1501. This right, like the dealing in contraband, is subject only to one restriction, its conflict with the belligerent's right of self-defence. The right of self-defence does not rest in mere resistance, it extends to the disabling of the antagonist, even by destruction, and, among nations, to the subduing of all the forces and fortresses of the foe. While the belligerent's army is employed in besieging a city, he is entitled to prohibit all access by land; while his fleet is employed in reducing a port, he is entitled to prohibit all access by the water; while besieging the port by land, and blockading it by sea, he is entitled to prohibit access in either direction: but these are the limits of his belligerent rights. He has no right to prohibit the entrance of neutral commerce into any port which he is not endeavouring to master by a sea-siege. A lawful blockade is not for the purpose of shutting out commerce, but of capturing the town; when directed to its legitimate object, it may incidentally exclude every ship, from the pleasure-boat and fishing

craft to the neutral man-of-war. The exclusion of shipping and their cargoes is the incident, and not the lawful purpose of blockade. As well might he cover the sea with his cruisers, or stop all the narrow inlets of trade. He cannot challenge the innocent cargo on the ocean, he cannot seize it in the strait; can he entitle himself to seize it by gathering his cruisers in the offing, and proclaiming a blockade? They are still only cruisers; they are not engaged in the military operation of a siege; they are entitled only to intercept, in that as in any other station, contraband of war. Before a blockade is effective to exclude commerce, we must inquire whether it is directed against, and effective to endanger, the port.
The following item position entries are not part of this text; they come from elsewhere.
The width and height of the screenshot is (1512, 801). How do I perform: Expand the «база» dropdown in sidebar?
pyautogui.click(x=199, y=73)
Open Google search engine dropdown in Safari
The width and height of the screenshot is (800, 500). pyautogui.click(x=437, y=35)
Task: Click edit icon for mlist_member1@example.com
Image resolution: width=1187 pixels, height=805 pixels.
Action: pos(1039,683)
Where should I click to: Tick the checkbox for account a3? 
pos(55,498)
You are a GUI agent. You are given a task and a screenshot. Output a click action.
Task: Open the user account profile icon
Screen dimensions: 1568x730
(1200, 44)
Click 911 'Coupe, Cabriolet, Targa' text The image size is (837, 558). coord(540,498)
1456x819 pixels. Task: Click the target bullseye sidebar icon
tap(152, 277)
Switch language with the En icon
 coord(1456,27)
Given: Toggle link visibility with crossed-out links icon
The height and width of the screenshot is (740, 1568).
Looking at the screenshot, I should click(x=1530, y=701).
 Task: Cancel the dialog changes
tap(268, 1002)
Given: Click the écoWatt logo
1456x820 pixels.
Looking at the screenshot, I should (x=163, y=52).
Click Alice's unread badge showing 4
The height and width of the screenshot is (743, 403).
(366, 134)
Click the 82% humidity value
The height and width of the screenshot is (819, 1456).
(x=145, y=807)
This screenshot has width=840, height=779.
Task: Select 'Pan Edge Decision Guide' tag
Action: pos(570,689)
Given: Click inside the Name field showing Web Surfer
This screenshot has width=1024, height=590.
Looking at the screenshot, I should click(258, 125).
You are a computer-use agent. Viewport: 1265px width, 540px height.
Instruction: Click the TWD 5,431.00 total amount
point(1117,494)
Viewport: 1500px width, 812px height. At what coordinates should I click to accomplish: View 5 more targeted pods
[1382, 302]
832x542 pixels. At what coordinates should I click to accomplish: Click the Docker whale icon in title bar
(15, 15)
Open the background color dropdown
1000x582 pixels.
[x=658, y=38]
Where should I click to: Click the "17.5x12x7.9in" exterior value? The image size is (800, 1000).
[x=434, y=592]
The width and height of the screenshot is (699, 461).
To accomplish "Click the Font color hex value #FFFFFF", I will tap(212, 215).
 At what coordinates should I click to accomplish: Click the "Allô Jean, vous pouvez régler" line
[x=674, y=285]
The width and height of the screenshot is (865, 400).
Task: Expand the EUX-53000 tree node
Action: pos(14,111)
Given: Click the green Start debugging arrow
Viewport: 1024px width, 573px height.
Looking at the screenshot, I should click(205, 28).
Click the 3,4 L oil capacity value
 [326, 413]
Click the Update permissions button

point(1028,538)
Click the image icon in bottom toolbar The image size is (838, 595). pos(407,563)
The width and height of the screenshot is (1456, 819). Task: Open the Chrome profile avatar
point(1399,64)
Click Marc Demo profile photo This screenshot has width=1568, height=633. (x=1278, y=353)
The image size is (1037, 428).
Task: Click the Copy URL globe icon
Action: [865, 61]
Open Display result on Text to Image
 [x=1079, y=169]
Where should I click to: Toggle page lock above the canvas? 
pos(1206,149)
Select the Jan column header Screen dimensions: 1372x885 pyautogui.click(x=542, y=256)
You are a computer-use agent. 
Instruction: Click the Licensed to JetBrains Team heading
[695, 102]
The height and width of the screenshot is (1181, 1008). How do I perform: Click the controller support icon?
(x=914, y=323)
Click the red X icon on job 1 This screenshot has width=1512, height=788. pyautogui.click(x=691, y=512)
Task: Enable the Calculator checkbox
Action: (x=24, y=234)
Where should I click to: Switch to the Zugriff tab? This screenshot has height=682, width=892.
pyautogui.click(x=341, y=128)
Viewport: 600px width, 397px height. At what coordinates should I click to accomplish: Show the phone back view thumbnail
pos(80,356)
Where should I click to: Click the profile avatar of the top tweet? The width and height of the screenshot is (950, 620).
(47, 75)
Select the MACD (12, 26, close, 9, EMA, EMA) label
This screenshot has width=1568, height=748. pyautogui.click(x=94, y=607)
See Westlake. And see Macqueen.

1502. The evil example set by the English Orders in Council, and the Berlin and Milan decrees of Napoleon (1805-1807), and the extravagant pretensions of belligerents asserted in the war of desperation during which they were issued (Spes and Irene), have left erroneous impressions as to the legitimate objects and purposes of blockade. The blockade of the Confederate ports, to which the European Powers, bound, as they imagine, by their own bad precedents, have so ignominiously submitted, was founded not on the siege of the forts or fortresses, but on the incapacity of the Washington Government to collect the customs there.

1503. It is at least established by the declaration of Paris that "blockades, in order to be binding, must be effective."

1504. Assuming that this does not require that the blockade be efficient to endanger the place, it must nevertheless be constantly efficient to exclude ingress and egress of ships. It cannot be constituted except by the continued presence of a naval force, sufficient to prevent communication without evident danger of capture. (Frederick Molke. Arthur.) It is a matter of fact (Betsy); unless it exist in sufficient vigour, it is not instituted by proclamation.